Education levels of both male and female respondents show similar patterns — female respondents are just as well educated as male respondents.

### Visualizing Job title distribution


In [9]:
# job title
job_count= pd.DataFrame({'job title':df["job title"].value_counts().index, 'counts':df["job title"].value_counts().values}).sort_values("counts")
fig = px.bar(job_count, x='job title', y='counts')
fig.update_traces(marker_color="indianred",marker_line_color='rgb(8,48,107)',
                  marker_line_width=1.5)
fig.update_layout(title_text='Job Title')
py.plot(fig, filename="job.html")
fig.show()

Most respondents seem to be data scientists or students. There are only a handful of statisticians and database engineers.

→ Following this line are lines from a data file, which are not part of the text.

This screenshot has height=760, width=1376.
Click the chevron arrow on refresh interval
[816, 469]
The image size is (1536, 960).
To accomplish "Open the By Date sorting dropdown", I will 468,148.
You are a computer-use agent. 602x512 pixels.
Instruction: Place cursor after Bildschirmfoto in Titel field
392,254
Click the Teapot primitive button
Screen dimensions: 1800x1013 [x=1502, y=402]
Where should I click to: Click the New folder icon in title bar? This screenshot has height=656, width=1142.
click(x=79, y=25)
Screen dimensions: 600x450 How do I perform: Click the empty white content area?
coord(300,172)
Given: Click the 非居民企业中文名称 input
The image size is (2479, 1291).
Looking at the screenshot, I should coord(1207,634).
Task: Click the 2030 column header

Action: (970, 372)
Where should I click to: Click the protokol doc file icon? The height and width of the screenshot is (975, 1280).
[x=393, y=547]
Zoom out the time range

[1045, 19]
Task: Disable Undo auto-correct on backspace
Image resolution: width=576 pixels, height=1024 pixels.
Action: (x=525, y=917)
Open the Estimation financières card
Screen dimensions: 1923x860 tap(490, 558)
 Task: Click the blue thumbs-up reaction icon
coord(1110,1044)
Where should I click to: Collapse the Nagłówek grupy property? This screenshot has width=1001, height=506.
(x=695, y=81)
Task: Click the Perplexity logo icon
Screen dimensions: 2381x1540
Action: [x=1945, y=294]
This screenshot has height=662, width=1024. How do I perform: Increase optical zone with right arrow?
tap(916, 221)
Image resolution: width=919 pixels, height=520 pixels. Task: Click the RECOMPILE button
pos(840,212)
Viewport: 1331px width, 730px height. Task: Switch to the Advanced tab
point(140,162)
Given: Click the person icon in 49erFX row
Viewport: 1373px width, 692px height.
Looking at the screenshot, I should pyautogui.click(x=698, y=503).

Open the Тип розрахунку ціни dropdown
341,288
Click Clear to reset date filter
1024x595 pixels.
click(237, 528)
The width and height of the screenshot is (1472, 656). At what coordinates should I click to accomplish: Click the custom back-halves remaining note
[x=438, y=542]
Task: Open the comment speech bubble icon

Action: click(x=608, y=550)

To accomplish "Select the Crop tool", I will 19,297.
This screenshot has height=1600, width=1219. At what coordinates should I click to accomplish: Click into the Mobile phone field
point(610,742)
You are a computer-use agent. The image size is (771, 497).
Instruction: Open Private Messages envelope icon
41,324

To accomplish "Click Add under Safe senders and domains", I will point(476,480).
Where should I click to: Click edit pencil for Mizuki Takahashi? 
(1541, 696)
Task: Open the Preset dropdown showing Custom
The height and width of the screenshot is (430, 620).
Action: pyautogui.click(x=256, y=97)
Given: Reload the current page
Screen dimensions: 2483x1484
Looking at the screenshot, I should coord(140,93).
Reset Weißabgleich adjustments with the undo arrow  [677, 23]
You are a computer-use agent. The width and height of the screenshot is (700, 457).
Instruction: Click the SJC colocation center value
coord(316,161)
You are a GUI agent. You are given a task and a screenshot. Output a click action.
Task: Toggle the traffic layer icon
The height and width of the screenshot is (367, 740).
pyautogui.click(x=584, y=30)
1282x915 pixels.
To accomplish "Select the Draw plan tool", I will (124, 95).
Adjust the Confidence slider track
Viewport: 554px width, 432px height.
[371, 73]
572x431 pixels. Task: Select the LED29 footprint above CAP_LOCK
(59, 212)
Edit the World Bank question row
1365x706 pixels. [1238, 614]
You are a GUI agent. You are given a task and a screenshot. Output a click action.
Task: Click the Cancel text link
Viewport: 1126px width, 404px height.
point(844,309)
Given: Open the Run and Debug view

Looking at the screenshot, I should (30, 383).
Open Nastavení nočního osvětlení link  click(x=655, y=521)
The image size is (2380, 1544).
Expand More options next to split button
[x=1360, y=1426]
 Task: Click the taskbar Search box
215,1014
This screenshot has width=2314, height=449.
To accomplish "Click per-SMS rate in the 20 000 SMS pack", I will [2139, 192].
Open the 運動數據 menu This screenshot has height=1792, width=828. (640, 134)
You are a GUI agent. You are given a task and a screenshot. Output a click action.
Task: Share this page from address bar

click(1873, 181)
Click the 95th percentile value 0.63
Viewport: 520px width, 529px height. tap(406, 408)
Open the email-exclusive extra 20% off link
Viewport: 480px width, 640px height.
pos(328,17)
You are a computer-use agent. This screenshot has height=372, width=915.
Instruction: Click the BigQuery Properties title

### Job title distribution by gender

In [12]:
import plotly.express as px
jobtitle_gender = df.loc[:,["job title", "gender"]].groupby(["job title", "gender"]).size().reset_index()
jobtitle_gender.columns = ["job title", "gender", "Count"]
fig = px.bar(jobtitle_gender, x='job title', y='Count', color="gender", 
             barmode='group', title ="Job title Distribution by Gender", 
             height=500, width=800)
fig.update_traces(marker_line_color='rgb(9,50,100)',
                  marker_line_width=1.5, opacity=0.6)
fig.show()

### Salary distribution


In [13]:
sal_count= pd.DataFrame({'sal':df["salary"].value_counts().index, 'counts':df["salary"].value_counts().values}).sort_values("counts")
fig = px.bar(sal_count, x='sal', y='counts')
fig.update_traces(marker_color="indianred",marker_line_color='rgb(8,48,107)',
                  marker_line_width=1.5)
fig.update_layout(title_text='Salary')
py.plot(fig)
fig.show()


### Salary gender distribution

In [14]:
sal = df.loc[:,["salary", "gender"]].groupby(["salary", "gender"]).size().reset_index()
sal.columns = ["Salary", "Gender", "Count"]
fig = px.bar(sal, x='Salary', y='Count', color="Gender", 
             barmode='group', title ="Salary Gender Distribution", 
             height=400, width=2000)
fig.update_traces(marker_line_color='rgb(9,50,100)',
                  marker_line_width=1.5, opacity=0.6)
py.plot(fig)
fig.show()

### Conclusion
 
Gender disparity in the tech industry is real and women are underrepresented in this field.